Genetic Deletion in Hirschsprung's Disease
Perhaps one of the most exciting developments in Hirschsprung's disease is the recent attempt at identifying its etiology. Several advances have recently been made in determining the genes associated with Hirschsprung's disease. It has long been appreciated that Hirschsprung's disease may affect more than one family member in 4 to 8% of cases [1] . Martucciello, et al found a deletion in the long arm of chromosome 10 that was associated with Hirschsprung's disease [2]. This child had long segment (total colonic Hirschsprung's disease) and no family history. Last year, further investigation by this group and others narrowed the location of this mutation between 10q11.2 and q21.2 ( Figure 1) [3, 4] .  In the work by Luo, et al the location of the Hirschsrpung's genetic abnormality overlaped the region of the RET proto-oncogene.  The RET proto-oncogene appears to play a major role in the development of the intestinal nervous system and its deletion is also found in patients with the multiple endocrine neoplasia type 2A (MEN 2A) [5] . This may explain why a few patients with Hirschsprung's disease also have MEN 2A [6] .

Etiology of Hirschsprung's disease
Several investigators have suggested that the development of Hirschsprung's disease is due to a lack of migrating nerve cells to develop. One study has recently examined neural cell adhesion molecules (NCAM) in Hirschsprung's disease.  Bowel containing ganglion cells (both in control patients and in those with Hirschsprung's disease) had a large amount of NCAM, whereas there was an absence of NCAM in the aganglionic segments [9]. NCAM is believed to be important in nerve cell migration to specific locations during embryogenesis [10] . One might speculate that a loss of NCAM may explain the developmental absence of ganglion cells in Hirschsprung's disease (Figure 2). Another intense area of investigation is the relation of Hirschsprung's disease to nitric oxide production. It has been well recognized for several years that the loss of ganglion cells in Hirschsprung's disease results in a loss of nerves  [11] .

The Duhamel procedure is another approach now used in the neonatal period [19] . In this report, a primary Duhamel pull-through was performed in 22 infants whose ages ranged from 14 to 90 days (mean 44 days). Postoperative complications occurred in 18%, including 3 cases of enterocolitis and one case of a retained rectal spur. Kücükaydin, et al reported on their experience with the Swenson procedure in 10 neonates [20].  A primary pull-through was performed in 6 of these 10 infants with no postoperative complications. Unlike the previous two series, however, these operations included performance of a colostomy.

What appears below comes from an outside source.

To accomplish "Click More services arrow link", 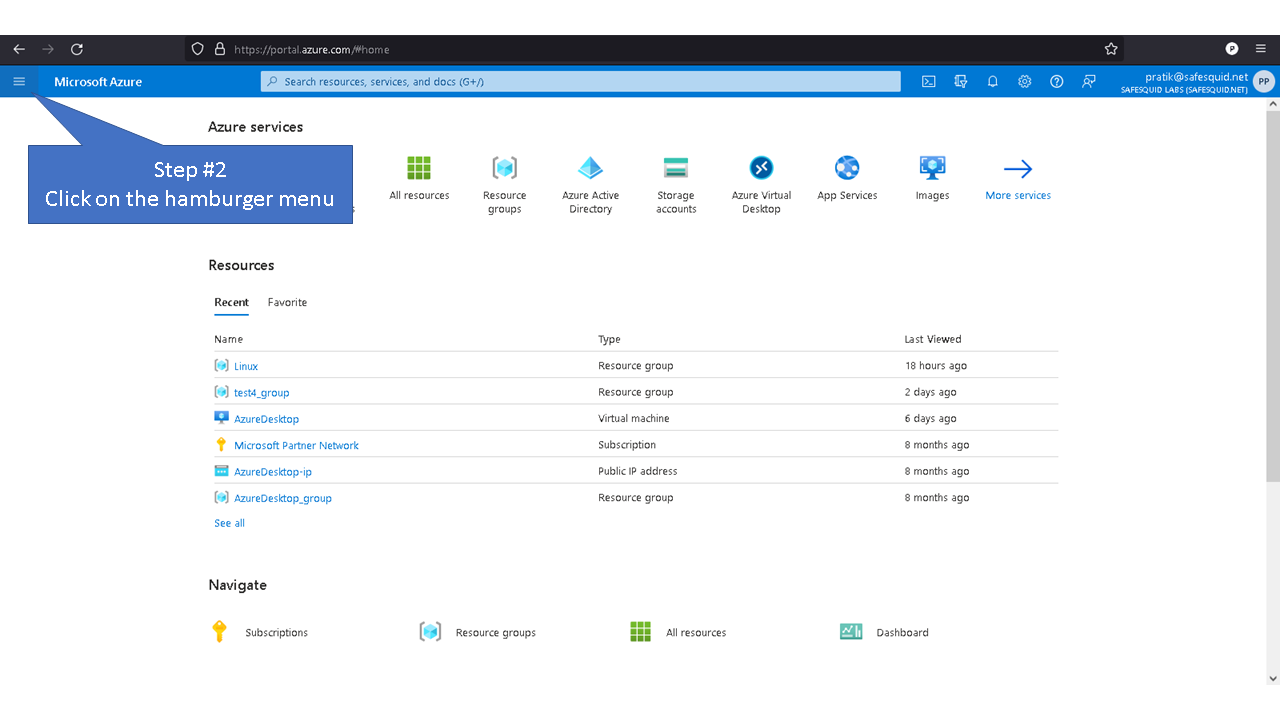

Limited surgery for Hirschsprung's disease
Anal myectomy has been performed as definitive surgery for low-segment Hirschsprung's disease.  A fair number of these patients, however, had persistent constipation requiring enemas and laxatives on a regular basis. Although the authors were satisfied with these results, most surgeons are reluctant to perform an anal myectomy because of the risk of leaving a significant amount of abnormal aganglionic bowel.

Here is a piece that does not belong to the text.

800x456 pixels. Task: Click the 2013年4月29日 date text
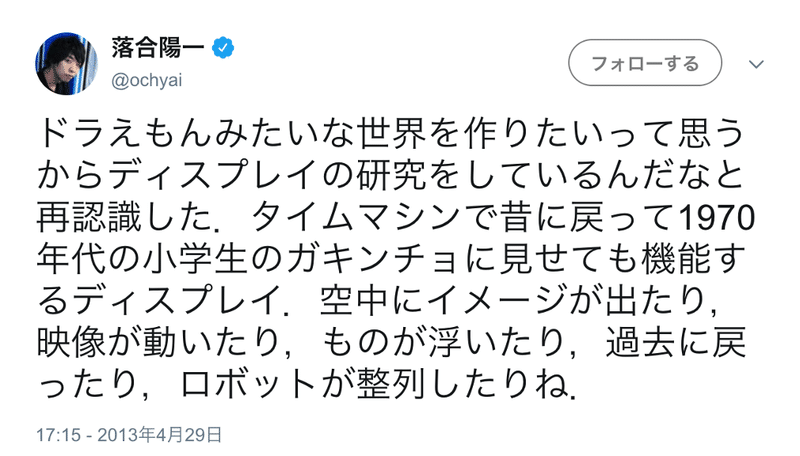tap(160, 435)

Stooling abnormalities following surgery
Another difficult area in Hirschsprung's disease is the care of the patient with persistent stooling abnormalities after a pull-through. Occasionally, the surgeon is faced with a child with persistent constipation or recurrent enterocolitis after their pull-through procedure. Because the frequency of these problems is fairly low, little has been written about the management of these children. Rectal biopsy shall be performed in the evaluation of the patient with persistent stooling problems after a pull-through. A diagnostic work-up for such patient is shown above. 

Trisomy 21
Another group of patients with Hirschsprung's disease that is particularly challenging to manage are those with Trisomy 21 (Down's Syndrome). The association of Trisomy 21 and Hirschsprung's disease has only recently been appreciated [27] . In a study by Quinn, et al, 13% of their patients with Hirschsprung's disease had Trisomy 21 [28] . Interestingly, the outcome of these patients was quite poor. Although a definitive pull-through was performed on 13 of these 17 patients, only one of 13 surviving patients had normal bowel function. Two of the patients had to revert back to a colostomy. These authors suggest that a definitive pull-through in a child with Trisomy 21 requires careful consideration.  These authors' results are somewhat in conflict with another previously published series on patients with Trisomy 21 and Hirschsprung's disease [27] . In this latter series, 6 of 13 patients with Trisomy 21 were deemed to be candidates for a definitive pull-through. Each of these children had a good result with daytime continence although nighttime incontinence did occur.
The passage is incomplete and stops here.